Lone Star, Lost Star by Lou Antonelli

Lou Antonelli's character tells of the day Texas disappeared, and what happened after.

I was standing almost smack dab in the middle of State Line Avenue, looking across the street at the Baptist bookstore - where I had parked - with a six pack of Coors in my hand, when Texas disappeared.

I am quite familiar with what happened, yes.

If I hadn't had to wait for a car to pass, I would have already been on the Texas side of the street when it happened. I hold the record for the person who was closest to Texas who didn't disappear with it.
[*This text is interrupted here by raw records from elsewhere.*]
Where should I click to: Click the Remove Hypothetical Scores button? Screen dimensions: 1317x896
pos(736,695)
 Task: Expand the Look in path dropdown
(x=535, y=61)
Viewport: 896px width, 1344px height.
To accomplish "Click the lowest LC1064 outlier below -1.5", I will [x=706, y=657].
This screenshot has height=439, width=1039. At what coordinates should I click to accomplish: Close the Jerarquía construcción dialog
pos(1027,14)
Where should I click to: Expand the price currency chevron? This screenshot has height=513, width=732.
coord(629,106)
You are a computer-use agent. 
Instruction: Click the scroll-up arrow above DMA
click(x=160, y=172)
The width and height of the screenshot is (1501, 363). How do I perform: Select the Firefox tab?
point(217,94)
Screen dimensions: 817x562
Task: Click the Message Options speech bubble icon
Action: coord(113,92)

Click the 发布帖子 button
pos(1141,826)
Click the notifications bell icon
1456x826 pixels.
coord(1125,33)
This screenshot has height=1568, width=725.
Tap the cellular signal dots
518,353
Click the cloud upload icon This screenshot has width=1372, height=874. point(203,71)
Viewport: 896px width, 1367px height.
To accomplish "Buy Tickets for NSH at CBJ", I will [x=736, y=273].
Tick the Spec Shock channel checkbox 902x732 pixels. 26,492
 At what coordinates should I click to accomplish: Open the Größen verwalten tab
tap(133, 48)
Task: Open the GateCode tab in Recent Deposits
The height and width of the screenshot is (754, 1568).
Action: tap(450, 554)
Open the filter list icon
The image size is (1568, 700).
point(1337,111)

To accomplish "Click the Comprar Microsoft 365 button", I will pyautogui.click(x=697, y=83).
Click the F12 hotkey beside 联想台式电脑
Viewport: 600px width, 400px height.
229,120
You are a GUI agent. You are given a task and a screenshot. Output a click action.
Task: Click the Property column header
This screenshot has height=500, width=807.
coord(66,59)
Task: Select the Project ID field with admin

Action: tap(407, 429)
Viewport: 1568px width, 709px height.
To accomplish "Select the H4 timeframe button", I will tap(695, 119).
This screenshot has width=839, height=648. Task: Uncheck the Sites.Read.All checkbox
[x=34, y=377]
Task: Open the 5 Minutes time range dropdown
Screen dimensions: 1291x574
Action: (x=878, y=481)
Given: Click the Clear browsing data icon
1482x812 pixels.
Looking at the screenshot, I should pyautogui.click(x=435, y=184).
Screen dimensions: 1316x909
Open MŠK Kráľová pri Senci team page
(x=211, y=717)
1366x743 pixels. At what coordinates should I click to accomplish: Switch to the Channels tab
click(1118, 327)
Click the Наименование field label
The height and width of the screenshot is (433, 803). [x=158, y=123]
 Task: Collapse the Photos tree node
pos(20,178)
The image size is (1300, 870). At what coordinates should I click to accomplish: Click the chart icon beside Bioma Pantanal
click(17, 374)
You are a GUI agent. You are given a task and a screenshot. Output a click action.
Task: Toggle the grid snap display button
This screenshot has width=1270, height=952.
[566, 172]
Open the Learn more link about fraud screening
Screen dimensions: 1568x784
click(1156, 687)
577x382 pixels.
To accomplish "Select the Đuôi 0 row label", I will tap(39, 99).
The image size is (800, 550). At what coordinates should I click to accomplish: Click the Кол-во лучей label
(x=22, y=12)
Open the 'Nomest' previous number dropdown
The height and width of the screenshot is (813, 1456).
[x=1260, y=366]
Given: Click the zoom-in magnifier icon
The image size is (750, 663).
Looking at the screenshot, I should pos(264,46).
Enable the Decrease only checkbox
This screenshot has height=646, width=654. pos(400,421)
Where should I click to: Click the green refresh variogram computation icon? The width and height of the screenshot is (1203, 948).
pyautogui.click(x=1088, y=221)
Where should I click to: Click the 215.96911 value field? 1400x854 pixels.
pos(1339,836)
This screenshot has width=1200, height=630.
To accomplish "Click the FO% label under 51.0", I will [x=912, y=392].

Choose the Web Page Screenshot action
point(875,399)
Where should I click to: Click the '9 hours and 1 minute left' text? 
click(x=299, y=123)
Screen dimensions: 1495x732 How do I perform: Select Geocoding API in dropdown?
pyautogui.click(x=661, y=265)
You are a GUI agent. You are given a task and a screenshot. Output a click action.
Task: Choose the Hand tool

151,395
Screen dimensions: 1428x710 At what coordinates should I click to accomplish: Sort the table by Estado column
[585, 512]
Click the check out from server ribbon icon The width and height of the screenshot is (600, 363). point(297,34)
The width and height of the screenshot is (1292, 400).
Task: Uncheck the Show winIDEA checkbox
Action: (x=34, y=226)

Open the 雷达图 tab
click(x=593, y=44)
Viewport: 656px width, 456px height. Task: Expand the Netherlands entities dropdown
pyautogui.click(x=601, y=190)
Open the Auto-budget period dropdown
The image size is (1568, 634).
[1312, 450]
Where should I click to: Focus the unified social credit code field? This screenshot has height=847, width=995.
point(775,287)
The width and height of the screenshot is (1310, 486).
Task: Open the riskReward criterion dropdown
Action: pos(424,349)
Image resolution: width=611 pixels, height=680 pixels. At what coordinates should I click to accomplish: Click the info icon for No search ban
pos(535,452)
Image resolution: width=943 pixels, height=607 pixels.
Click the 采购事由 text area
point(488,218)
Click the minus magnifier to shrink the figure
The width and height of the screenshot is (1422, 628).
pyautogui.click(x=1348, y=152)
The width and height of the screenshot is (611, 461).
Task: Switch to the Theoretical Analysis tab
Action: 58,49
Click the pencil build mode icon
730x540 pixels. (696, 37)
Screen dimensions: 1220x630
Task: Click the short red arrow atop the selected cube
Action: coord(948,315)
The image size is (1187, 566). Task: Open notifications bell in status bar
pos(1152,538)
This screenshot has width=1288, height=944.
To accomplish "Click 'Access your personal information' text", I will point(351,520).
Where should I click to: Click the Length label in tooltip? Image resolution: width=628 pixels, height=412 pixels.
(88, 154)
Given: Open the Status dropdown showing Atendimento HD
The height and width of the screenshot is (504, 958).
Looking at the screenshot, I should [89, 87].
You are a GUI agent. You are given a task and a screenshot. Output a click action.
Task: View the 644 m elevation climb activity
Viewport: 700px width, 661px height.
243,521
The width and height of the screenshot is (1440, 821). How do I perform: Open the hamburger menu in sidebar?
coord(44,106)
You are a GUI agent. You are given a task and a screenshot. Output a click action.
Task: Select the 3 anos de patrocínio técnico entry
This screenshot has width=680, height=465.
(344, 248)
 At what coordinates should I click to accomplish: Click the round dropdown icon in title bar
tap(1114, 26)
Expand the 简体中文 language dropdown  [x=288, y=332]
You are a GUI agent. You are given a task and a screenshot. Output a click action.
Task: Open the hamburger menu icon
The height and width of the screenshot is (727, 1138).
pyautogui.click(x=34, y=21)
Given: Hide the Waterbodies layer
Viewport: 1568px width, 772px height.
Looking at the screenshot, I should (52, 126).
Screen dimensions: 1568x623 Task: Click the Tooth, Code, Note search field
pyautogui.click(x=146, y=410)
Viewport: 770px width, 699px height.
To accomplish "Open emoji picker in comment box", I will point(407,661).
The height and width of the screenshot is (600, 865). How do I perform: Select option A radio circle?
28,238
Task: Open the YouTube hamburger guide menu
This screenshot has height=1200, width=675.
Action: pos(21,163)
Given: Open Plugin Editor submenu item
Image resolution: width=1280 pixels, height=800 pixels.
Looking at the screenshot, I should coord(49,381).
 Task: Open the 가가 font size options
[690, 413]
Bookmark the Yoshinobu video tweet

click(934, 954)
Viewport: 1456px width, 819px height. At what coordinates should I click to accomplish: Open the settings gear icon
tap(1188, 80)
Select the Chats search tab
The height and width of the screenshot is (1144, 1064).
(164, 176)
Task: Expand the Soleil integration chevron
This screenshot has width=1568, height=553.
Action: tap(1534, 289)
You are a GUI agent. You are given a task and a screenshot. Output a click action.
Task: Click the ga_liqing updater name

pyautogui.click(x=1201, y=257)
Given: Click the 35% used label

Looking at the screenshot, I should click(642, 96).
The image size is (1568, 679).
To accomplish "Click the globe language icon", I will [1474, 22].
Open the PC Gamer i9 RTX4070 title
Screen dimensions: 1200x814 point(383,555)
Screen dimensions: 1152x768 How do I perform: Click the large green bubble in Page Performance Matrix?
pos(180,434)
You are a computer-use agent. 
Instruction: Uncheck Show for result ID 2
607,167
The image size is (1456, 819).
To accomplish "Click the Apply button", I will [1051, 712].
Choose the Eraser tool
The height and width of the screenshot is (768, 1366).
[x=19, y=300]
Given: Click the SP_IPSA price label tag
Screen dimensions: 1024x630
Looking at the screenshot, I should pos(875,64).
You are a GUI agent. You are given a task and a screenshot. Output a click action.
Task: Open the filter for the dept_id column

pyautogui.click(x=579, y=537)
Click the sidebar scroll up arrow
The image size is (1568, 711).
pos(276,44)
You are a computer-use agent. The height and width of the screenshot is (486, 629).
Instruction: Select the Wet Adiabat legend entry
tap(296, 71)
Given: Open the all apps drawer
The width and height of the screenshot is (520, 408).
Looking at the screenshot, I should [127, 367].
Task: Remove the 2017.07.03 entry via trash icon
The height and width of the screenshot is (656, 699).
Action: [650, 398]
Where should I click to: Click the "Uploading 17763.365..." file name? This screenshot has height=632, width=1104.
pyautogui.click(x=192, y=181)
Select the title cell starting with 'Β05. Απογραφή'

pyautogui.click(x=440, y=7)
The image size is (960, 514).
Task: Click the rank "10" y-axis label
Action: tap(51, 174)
I was so shocked I almost fell into the abyss, but the enormous thunderclap that accompanied its disappearance as the vacuum collapsed knocked me backwards flat on my ass. I clutched the ground face down as the wind rushed in to fill the empty space. The beer went flying and one can rolled towards the car that had just passed me.

The driver came to a tire-squealing stop. The car was buffeted as the wind rushed past into the space where Texas had been. I lay as flat as I could and clutched the asphalt.

After what seemed like forever - but was really only a couple of minutes - the wind subsided. The driver looked shocked as he exited the passenger side. He looked over his roof and then looked at me.

"What the fuck just happened?" he asked.

People were streaming out of the shopping plaza on the Arkansas side of the street, including the liquor store I had just left, and rushing to the edge of the vast empty space.

As we found out later, everything that had been Texas was gone down to a depth of 150 feet below sea level.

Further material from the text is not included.